Jakarta, FokuslineNews.com — 21 November 2025.
Gelombang penolakan dari masyarakat sipil, akademisi, hingga aksi demonstrasi di berbagai daerah tak mampu membendung langkah DPR. Dengan palu yang diketuk pada 18 November 2025, revisi KUHAP resmi disahkan—meski kritik publik menguat dan tudingan kemunduran demokrasi terus menggema.
Kewenangan Aparat Diperluas, Publik Makin Waswas
Revisi KUHAP ini langsung menuai sorotan lantaran sejumlah pasal dinilai membuka ruang penyalahgunaan kewenangan aparat penegak hukum.
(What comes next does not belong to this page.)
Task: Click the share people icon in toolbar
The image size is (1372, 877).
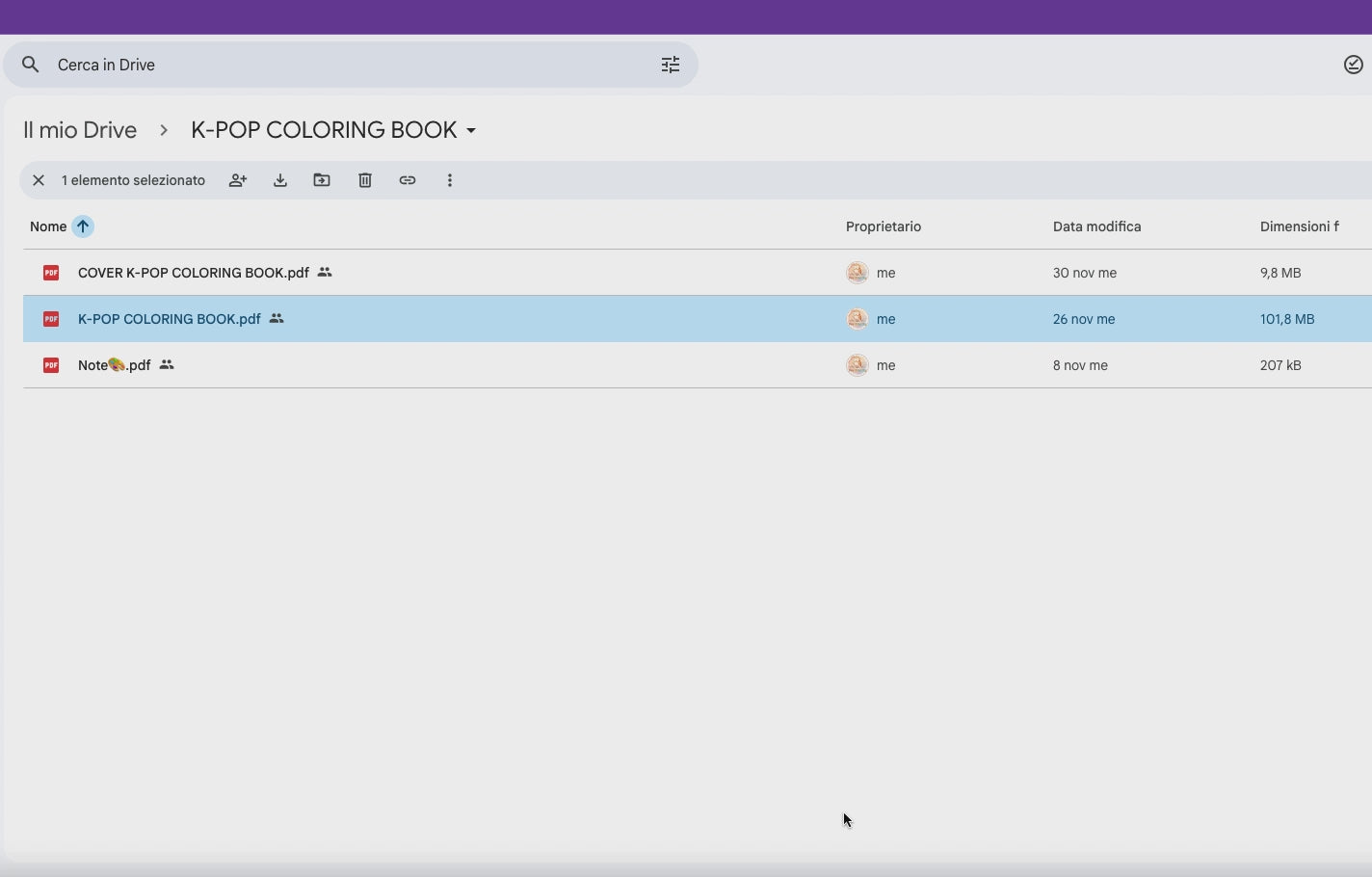Action: coord(238,180)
Pasal 5 menjadi perhatian utama, karena memberi ruang lebih longgar bagi aparat untuk melakukan penangkapan, pelarangan bepergian, penggeledahan hingga penahanan.
Tidak berhenti di situ. Pasal 105, 112A, 124, hingga 132A menegaskan aparat dapat melakukan penggeledahan ataupun penyadapan tanpa izin pengadilan, selama diklaim berada dalam situasi “keadaan mendesak” istilah yang hingga kini tidak memiliki batasan definisi yang jelas.
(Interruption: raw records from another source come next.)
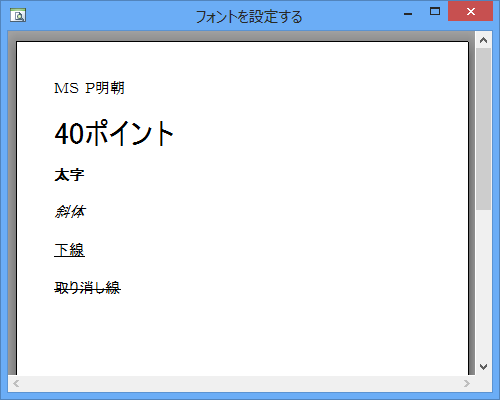This screenshot has width=500, height=400.
Task: Click the vertical scrollbar up arrow
Action: (x=483, y=40)
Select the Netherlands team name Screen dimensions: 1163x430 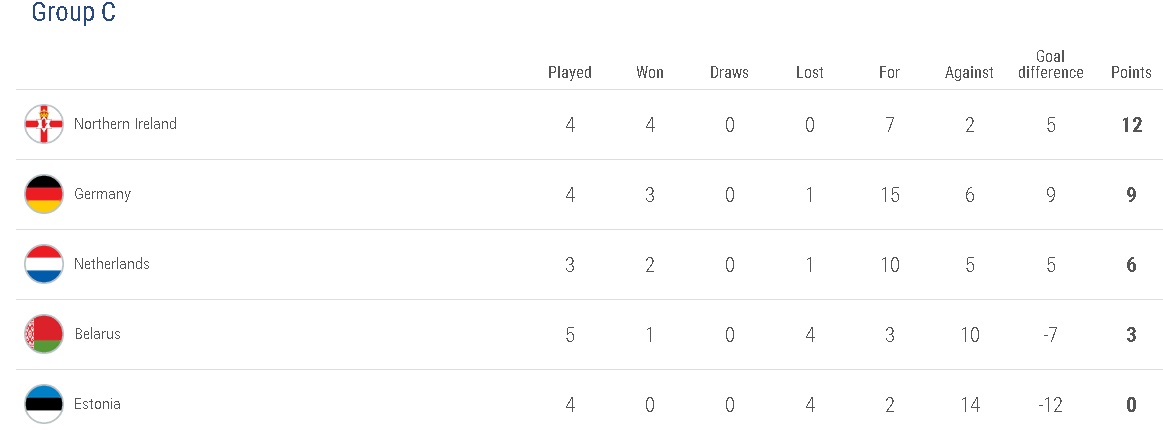click(x=112, y=264)
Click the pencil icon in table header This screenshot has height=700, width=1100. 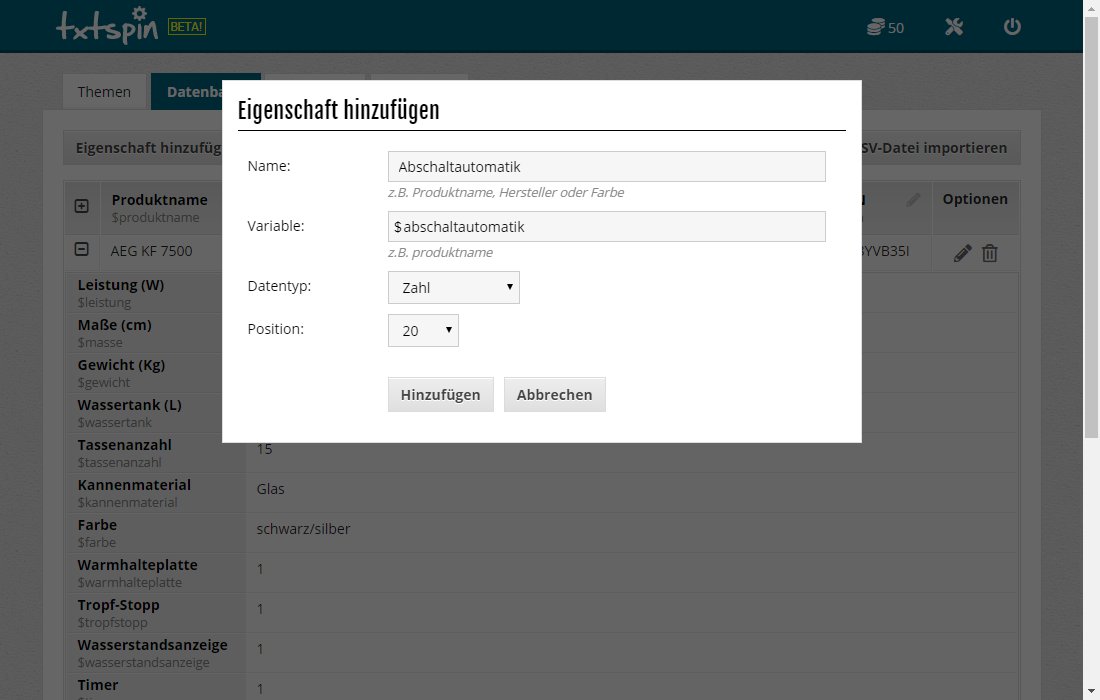click(913, 200)
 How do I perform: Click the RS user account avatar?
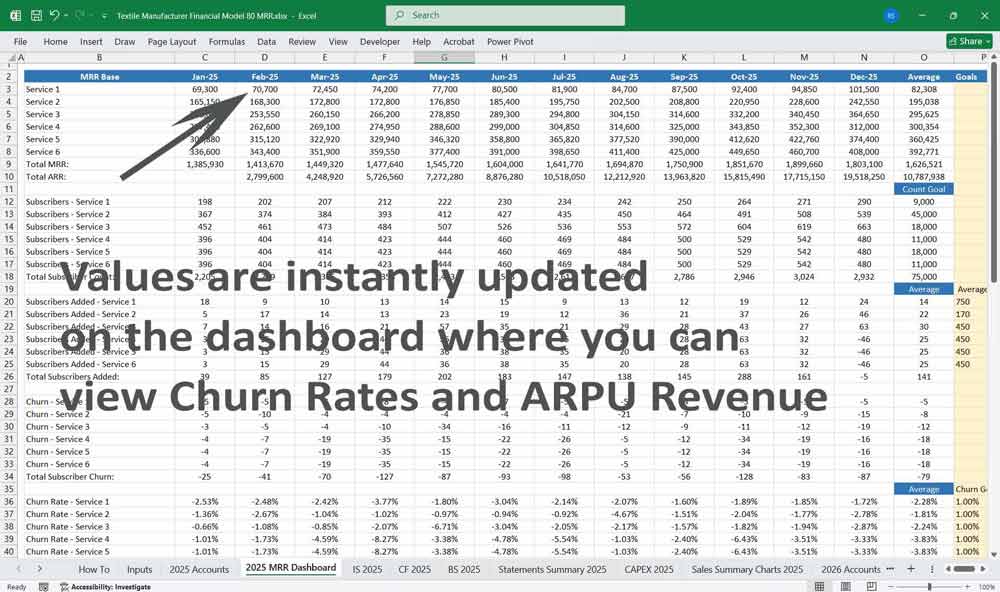point(891,15)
Ketiadaan standar objektif inilah yang dikhawatirkan masyarakat. Para pegiat HAM menyebut celah tersebut terlalu besar dan berpotensi menjadi legitimasi tindakan sewenang-wenang.
Selain itu, Pasal 74A memperkenalkan ruang baru untuk kesepakatan damai atau keadilan restoratif sejak tahap penyelidikan. Meski dinilai mempercepat penyelesaian perkara, mekanisme ini rawan disalahgunakan menjadi transaksi gelap antara penyidik dan pihak terkait.
Pengamat: Pengesahan KUHAP Tergesa-gesa, Reformasi Polri Justru Prioritas
Wartawan sekaligus pengamat politik, M. Septian, menilai pemerintah dan DPR salah prioritas. Menurutnya, kondisi institusi penegak hukum saat ini belum siap menerima pelonggaran kewenangan sebesar itu.
“Reformasi Polri seharusnya dipercepat. Tanpa pembenahan di tubuh aparat, aturan baru hanya memperluas ruang kesewenang-wenangan. Ini langkah yang prematur,” tegasnya.
Nada serupa datang dari Ferdi, pengamat hukum yang sejak awal mengikuti dinamika pembahasan RUU tersebut.
“Tidak jelas agenda apa yang sedang dikejar. Revisi KUHAP ini tampak semakin tajam ke bawah. Yang berpotensi paling dirugikan ya masyarakat sendiri,” ujarnya.
Demokrasi Didorong Mundur? Publik Makin Gelisah
Sejumlah lembaga masyarakat sipil menyebut revisi KUHAP ini sebagai lonceng bahaya bagi demokrasi Indonesia. Kewenangan aparat yang diperluas tanpa pengawasan ketat dianggap mengancam kebebasan sipil, membungkam kontrol publik, dan membuka peluang kriminalisasi.
Sementara pemerintah belum memberikan penjelasan detail mengenai mekanisme pengawasan untuk mencegah penyalahgunaan kewenangan, gelombang kritik diperkirakan terus membesar.
Dengan situasi yang semakin memanas, publik menunggu apakah pemerintah akan menyiapkan instrumen pengaman atau justru membiarkan kekhawatiran masyarakat semakin menguat.